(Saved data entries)
******************************

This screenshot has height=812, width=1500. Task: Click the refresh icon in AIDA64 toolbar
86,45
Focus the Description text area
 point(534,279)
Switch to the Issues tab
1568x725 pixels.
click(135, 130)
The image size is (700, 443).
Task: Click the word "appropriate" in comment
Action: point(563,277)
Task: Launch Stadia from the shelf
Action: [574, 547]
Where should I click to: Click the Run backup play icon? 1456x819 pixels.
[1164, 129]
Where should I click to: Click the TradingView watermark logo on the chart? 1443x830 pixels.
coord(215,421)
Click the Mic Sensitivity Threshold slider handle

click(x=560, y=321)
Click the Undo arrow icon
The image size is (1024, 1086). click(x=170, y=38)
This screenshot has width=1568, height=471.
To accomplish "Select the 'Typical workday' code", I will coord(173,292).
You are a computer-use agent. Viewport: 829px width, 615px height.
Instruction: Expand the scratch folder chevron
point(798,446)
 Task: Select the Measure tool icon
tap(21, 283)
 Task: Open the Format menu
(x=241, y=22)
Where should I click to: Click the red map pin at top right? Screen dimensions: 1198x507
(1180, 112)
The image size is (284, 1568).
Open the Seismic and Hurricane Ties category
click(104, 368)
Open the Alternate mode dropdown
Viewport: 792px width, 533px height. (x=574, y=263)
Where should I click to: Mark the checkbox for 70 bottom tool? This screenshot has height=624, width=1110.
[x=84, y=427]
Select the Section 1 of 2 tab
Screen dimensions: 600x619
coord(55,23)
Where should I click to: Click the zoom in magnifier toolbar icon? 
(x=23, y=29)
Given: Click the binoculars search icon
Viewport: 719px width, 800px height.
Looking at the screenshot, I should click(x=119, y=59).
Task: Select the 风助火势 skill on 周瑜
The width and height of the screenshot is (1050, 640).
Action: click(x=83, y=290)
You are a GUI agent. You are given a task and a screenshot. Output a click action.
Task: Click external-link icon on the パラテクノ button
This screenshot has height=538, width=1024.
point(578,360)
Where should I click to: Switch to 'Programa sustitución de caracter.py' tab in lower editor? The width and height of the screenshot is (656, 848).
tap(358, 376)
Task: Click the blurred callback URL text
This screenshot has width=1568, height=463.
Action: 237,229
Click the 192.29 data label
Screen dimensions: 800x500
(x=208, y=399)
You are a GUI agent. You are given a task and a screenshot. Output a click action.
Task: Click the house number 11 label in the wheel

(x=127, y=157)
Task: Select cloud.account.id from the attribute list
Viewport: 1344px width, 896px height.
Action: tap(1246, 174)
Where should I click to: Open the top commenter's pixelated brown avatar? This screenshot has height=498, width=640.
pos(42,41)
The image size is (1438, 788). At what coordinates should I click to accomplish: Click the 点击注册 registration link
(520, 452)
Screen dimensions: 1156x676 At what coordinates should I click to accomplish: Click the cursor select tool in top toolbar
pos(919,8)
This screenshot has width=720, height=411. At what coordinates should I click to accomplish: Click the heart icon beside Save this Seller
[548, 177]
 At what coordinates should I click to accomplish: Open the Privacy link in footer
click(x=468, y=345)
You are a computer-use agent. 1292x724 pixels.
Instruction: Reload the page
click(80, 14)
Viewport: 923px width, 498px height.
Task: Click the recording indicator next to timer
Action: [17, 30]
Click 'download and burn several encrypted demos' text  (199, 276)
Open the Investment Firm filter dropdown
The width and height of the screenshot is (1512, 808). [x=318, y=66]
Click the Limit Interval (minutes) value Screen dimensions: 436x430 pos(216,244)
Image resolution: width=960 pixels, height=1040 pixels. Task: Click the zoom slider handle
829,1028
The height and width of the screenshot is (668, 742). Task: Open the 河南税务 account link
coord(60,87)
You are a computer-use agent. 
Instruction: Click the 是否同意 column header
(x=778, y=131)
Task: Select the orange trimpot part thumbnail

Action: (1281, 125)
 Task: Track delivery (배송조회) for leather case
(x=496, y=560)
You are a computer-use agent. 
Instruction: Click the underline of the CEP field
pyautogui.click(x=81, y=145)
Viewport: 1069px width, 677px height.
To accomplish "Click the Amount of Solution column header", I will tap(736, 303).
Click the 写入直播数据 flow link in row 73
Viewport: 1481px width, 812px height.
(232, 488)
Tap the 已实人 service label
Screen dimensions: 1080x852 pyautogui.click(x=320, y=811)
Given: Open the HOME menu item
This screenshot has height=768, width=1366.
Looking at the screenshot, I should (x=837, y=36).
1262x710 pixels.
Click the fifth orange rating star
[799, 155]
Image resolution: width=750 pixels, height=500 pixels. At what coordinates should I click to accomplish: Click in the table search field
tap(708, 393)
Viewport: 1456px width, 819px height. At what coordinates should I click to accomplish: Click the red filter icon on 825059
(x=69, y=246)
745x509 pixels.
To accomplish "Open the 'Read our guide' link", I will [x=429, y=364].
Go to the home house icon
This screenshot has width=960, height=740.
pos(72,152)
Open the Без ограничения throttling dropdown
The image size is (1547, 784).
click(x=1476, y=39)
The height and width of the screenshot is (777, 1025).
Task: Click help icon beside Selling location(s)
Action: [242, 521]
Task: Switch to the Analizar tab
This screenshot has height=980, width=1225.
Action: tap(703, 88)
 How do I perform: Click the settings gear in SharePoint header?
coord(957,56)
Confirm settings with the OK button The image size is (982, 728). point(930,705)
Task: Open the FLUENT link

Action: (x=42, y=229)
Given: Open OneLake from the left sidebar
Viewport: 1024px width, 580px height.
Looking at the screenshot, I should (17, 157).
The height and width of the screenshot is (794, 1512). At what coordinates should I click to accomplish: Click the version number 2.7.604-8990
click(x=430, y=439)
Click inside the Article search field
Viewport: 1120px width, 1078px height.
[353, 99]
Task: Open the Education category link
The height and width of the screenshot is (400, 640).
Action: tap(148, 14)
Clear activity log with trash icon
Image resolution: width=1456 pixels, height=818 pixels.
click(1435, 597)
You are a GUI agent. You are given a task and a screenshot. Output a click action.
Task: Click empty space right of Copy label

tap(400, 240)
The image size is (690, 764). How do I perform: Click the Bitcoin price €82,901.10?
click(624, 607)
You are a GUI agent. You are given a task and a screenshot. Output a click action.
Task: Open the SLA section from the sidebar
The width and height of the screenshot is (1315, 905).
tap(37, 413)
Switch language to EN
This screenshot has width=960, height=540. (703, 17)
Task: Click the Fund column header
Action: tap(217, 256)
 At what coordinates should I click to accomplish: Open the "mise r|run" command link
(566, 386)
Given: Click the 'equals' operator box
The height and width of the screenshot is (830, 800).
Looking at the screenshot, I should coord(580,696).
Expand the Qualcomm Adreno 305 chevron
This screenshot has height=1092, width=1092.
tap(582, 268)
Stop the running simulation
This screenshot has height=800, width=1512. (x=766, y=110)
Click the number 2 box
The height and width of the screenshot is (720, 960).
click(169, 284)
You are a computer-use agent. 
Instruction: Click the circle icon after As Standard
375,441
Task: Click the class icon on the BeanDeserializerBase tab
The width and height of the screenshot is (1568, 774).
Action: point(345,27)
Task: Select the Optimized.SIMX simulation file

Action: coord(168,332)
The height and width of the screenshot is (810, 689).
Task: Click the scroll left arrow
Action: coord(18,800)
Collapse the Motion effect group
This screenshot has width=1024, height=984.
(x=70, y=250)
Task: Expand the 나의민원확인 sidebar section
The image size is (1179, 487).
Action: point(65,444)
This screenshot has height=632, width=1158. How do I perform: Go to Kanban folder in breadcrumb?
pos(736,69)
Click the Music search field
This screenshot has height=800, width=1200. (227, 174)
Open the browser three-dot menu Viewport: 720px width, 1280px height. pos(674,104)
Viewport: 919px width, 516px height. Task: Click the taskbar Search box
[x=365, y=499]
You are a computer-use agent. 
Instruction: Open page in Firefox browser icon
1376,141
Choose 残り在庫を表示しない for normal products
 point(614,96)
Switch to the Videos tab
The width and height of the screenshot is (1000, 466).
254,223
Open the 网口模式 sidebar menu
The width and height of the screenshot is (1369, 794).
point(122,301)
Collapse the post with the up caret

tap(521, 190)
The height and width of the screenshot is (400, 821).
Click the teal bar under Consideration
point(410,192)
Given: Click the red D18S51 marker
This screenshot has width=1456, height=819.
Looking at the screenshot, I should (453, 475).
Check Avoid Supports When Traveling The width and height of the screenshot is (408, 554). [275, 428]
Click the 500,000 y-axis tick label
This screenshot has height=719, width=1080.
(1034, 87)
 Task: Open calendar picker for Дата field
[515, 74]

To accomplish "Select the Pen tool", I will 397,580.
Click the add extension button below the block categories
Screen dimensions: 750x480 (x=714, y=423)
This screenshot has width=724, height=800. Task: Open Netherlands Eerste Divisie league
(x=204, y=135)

******************************

Given exercise. In the material, rewrite the lines from the one containing "Focus the Description text area" through the one containing "I will coord(173,292).", inclusive, changing "Undo arrow icon" to "Undo button" and leaving everything else unchanged.

Right answer.
Focus the Description text area
 point(534,279)
Switch to the Issues tab
1568x725 pixels.
click(135, 130)
The image size is (700, 443).
Task: Click the word "appropriate" in comment
Action: point(563,277)
Task: Launch Stadia from the shelf
Action: [574, 547]
Where should I click to: Click the Run backup play icon? 1456x819 pixels.
[1164, 129]
Where should I click to: Click the TradingView watermark logo on the chart? 1443x830 pixels.
coord(215,421)
Click the Mic Sensitivity Threshold slider handle

click(x=560, y=321)
Click the Undo button
The image size is (1024, 1086). click(x=170, y=38)
This screenshot has width=1568, height=471.
To accomplish "Select the 'Typical workday' code", I will coord(173,292).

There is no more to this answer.